• ESTRATTO DEL DOCUMENTO
—————

IL TOTEM DELLA SICUREZZA
Le bombe di Londra hanno inaugurato una nuova fase - nuova e più dura - del
dopo-11 settembre. Mentre Bush marcia inarrestabile verso l'instaurazione
di una dittatura del presidente (legge «sull'apocalisse», nuovo Patriot Act)
e altri paesi europei accrescono i margini di autonomia delle forze di polizia,
l'Italia - ripiombata nel clima dell'unità nazionale - vara «misure urgenti»
contro il «terrorismo internazionale» che riducono le garanzie, aggravano
la già insostenibile (e anticostituzionale) legislazione contro migranti
e richiedenti asilo e rinsaldano i già robusti semi di razzismo insiti nelle
menti dei nostri concittadini. Il clou sono finalmente le dichiarazioni del
premier britannico in tema di diritti umani e la sua decisione di istituire
tribunali speciali per i «sospetti terroristi». A meno di un mese dal giovedì
nero, Blair ha snocciolato un catalogo di misure che vanno dalla riconsegna
coatta degli immigrati ai paesi d'origine (anche se notoriamente adusi alla
tortura) al perseguimento di reati di opinione; dal rifiuto dell'asilo a
chiunque risulti coinvolto in attività terroristiche (anche quando ad affermarne
il coinvolgimento è un paese retto da un regime dispotico) all'estensione
della custodia cautelare sino a tre mesi. Il tutto in aggiunta a una legislazione
draconiana (l'Anti-Terrorism Act, varato all'indomani dell'll settembre)

—————

• COMPITI
• A. Trascriva il passo dell'estratto sulla sicurezza che si apre con le parole contenenti "IL TOTEM DELLA" e si chiude con "nuovo Patriot Act)", sostituendo "Bush" con "il presidente statunitense".
• B. Indichi se ciascuna delle seguenti affermazioni concorda con l'estratto sulla sicurezza, rispondendo sì o no e citando le parole decisive: (i) Blair ha presentato le sue misure a meno di un mese dal giovedì nero; (ii) la custodia cautelare verrebbe estesa sino a sei mesi; (iii) le «misure urgenti» varate dall'Italia sono rivolte contro il «terrorismo internazionale».

(Dati estratti da una raccolta)
—————

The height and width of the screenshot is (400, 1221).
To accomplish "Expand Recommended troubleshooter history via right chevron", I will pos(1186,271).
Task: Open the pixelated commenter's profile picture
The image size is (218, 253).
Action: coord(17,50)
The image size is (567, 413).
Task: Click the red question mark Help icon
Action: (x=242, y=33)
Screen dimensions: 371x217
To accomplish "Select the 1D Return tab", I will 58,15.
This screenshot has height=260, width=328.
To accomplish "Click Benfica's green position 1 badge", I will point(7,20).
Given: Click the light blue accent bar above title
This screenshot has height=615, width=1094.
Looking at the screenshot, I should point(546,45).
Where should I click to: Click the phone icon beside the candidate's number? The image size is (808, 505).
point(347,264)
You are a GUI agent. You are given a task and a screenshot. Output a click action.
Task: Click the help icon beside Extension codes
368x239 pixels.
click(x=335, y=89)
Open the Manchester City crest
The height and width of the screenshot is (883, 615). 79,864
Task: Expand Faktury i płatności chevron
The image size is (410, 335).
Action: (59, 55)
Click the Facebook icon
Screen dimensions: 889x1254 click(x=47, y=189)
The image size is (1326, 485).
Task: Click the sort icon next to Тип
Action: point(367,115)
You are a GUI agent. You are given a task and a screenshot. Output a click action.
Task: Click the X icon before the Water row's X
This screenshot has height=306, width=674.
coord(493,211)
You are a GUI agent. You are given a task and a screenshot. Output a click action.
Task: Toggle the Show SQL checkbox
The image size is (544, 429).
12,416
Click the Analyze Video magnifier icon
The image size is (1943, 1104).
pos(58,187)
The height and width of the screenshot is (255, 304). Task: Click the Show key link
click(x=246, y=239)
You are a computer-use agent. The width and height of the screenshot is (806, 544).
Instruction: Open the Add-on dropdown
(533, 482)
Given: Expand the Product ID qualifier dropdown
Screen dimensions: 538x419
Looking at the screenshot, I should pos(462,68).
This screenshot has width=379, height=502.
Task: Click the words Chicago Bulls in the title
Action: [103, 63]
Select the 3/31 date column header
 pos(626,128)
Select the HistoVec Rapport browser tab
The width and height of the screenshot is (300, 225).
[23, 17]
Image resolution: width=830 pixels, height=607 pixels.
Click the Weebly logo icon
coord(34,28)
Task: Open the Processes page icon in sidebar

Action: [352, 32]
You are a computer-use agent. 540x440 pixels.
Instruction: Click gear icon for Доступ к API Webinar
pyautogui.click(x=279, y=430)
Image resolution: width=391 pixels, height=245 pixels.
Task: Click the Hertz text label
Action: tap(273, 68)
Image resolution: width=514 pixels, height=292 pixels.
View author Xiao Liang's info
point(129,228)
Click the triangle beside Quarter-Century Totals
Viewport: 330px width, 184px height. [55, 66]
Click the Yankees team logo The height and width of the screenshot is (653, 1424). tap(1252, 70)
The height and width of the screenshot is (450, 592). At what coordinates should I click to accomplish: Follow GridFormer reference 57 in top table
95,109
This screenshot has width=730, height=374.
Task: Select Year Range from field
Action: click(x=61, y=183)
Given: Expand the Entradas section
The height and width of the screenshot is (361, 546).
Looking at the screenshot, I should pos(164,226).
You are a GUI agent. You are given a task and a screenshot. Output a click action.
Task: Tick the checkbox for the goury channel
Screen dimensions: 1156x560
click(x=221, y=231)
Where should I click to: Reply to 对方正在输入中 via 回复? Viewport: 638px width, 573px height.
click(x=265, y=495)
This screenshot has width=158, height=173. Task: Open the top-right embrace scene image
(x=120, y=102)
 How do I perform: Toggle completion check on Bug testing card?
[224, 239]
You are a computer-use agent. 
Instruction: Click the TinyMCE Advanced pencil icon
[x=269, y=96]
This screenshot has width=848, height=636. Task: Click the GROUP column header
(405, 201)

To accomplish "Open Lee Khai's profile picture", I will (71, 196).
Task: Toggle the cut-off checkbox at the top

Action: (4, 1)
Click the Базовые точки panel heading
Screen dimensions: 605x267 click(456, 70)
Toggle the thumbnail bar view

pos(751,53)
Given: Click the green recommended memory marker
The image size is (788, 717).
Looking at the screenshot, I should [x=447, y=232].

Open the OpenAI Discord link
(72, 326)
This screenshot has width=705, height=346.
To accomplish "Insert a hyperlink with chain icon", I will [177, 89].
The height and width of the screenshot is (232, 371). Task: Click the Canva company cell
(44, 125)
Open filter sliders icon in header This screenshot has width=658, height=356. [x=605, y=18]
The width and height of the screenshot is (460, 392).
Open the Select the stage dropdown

—————

• RISULTATI ATTESI
• A.
IL TOTEM DELLA SICUREZZA
Le bombe di Londra hanno inaugurato una nuova fase - nuova e più dura - del
dopo-11 settembre. Mentre il presidente statunitense marcia inarrestabile verso l'instaurazione
di una dittatura del presidente (legge «sull'apocalisse», nuovo Patriot Act)

• B.
(i) Sì: "A meno di un mese dal giovedì nero, Blair ha snocciolato un catalogo di misure".
(ii) No: "all'estensione della custodia cautelare sino a tre mesi".
(iii) Sì: "vara «misure urgenti» contro il «terrorismo internazionale»".